EXERCISES TO COMPLETE =
**A.** In the dog's travel story, why did The Covered Wagon never leave the highway on the first attempt?
**B.** Please output everything in the dog's travel story from "Before I tell" down to "and gets annoyed.", unchanged.

QUOTED TEXT =
::::::
Before I tell you this story, you need to know three things:
- The first time we tried to come here, we never even made it off the highway.
- We discovered that our destination isn’t in the National Park at all, and so doesn’t have a dog ban.
- If you tell us to be careful, I will have to delete your comment before Mom sees it and gets annoyed.
Okay, now you can chill while you read the first part of this three- or four-part adventure…
I’m an irresistible guy, but there are some people out there who won’t rest until they find something to hate about you, no matter how good a boy you are. The only time I ever got trolled was when I said that Mom wanted to sneak me into a National Park. I’m a dog of many words who likes to take my time telling a story, but some people only use the internet to find things to be angry about. They read sloppily until they find what they’re looking for, and then scroll down to the comments to butt in with their opinion. If the trolls had read on, they would have discovered that The Covered Wagon never even left the highway that day, let alone stopped long enough for us to get out. We never even got within 50 miles of breaking the rules because the road was too dangerous for our delicate wagon wheels.
::::::
INFORMATION SHOWN =
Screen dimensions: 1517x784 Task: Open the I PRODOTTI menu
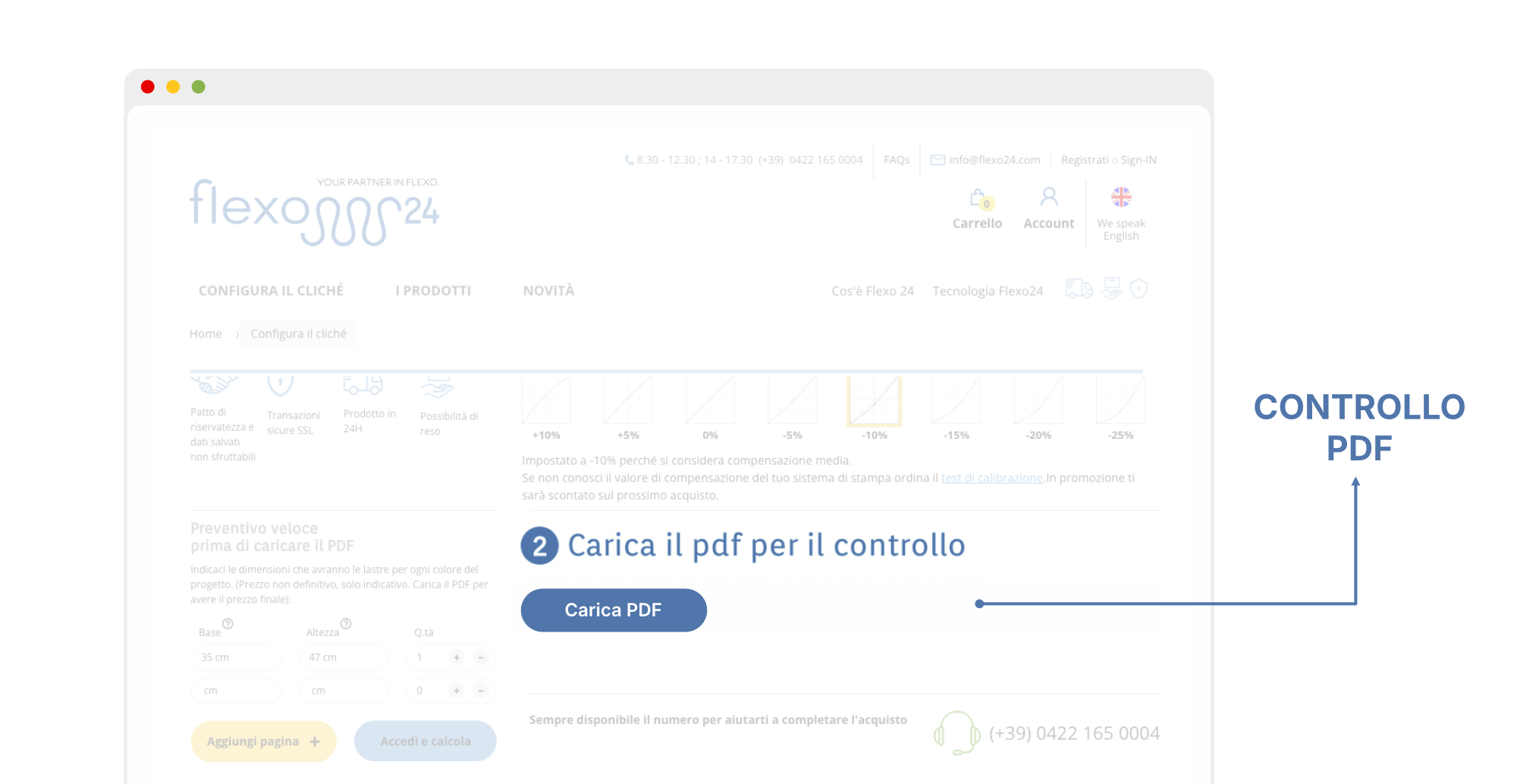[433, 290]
::::::
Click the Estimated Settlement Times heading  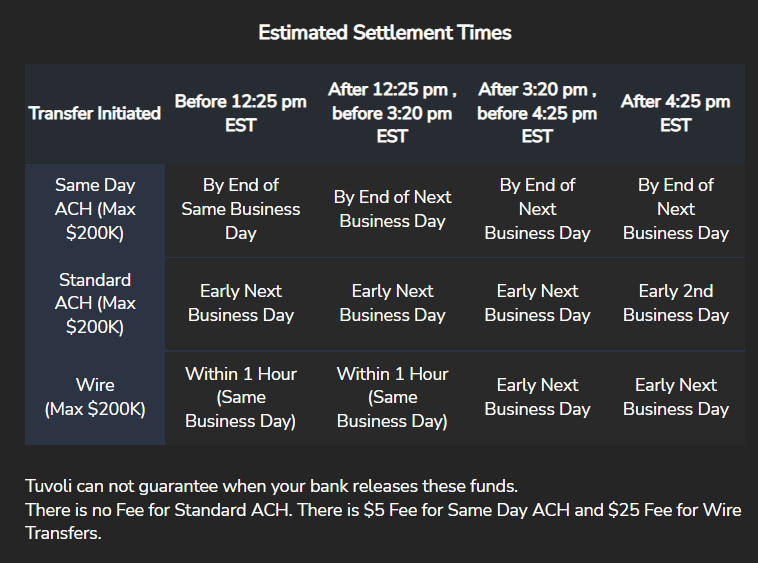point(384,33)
::::::
EXERCISE SOLUTIONS =
**A.** The road was too dangerous for its delicate wagon wheels.

**B.**
Before I tell you this story, you need to know three things:
- The first time we tried to come here, we never even made it off the highway.
- We discovered that our destination isn’t in the National Park at all, and so doesn’t have a dog ban.
- If you tell us to be careful, I will have to delete your comment before Mom sees it and gets annoyed.